Whilst bouncing to audio will solve the problem, I would suggest than you cut down the amount of Reverbs you have. Put a couple of them on the return tracks and use the sends knobs on your drum channels to apply reverb. Same to the subtractors you have.
Providing you tweak the reverb settings to your taste, sending many drum parts to the same reverb in different amounts should still give you the sound you are after rather than a different reverb for each sound. Using one reverb for different sounds also helps to "glue" the sounds together as they are coloured by the same effect.
In regards to compressing and equing your drums together:
You are right to send each impulse channel to its own audio track. Then all you need to do is route all the audio tracks to a new audio track. Stick your comp and eq etc on that track and away you go... |
This is the same advice that I got from my old teacher from my music production course.
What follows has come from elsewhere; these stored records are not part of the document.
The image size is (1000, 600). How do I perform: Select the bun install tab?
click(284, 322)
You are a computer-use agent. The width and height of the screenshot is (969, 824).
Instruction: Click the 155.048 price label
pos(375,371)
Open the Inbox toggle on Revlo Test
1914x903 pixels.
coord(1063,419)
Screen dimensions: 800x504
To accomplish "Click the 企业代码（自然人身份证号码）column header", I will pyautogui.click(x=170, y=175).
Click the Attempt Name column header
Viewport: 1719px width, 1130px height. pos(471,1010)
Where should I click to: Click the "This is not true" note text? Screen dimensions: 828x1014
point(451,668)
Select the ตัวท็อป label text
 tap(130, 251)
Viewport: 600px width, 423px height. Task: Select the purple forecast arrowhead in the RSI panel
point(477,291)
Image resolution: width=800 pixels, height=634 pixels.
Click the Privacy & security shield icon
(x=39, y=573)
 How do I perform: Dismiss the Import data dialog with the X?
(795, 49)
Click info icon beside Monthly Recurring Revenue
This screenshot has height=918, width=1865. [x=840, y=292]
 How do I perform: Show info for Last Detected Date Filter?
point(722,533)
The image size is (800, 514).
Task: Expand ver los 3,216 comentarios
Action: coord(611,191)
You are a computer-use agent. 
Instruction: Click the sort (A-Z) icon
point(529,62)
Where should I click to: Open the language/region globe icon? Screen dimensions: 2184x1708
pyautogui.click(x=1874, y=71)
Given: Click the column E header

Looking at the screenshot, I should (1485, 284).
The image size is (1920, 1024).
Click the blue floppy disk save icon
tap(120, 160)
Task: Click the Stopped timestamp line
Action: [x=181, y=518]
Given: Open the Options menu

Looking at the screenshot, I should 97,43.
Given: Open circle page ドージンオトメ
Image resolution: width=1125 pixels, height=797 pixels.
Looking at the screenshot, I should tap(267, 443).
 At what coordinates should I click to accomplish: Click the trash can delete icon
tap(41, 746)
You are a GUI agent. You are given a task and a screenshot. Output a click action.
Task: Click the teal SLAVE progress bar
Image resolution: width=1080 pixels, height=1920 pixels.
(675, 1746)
I have since done this, and has solved my problems. Have the CPU load back to about 60% now.
In regard to the way that you have described routing each drum audio track to another drum submix audio track in order to compress it. I did this, and always thought this was the way it was done, but when i do this, its as though i hear a double hit of the drums or something. With just the kick solo'd, it sounds as though it echo's between every drum hit.. ???? Dont know what is happening there...
I have overcome this prob, by putting the compressor on a return track and and compressing all of the drums, by having the send knob on each drum audio channel completely wet.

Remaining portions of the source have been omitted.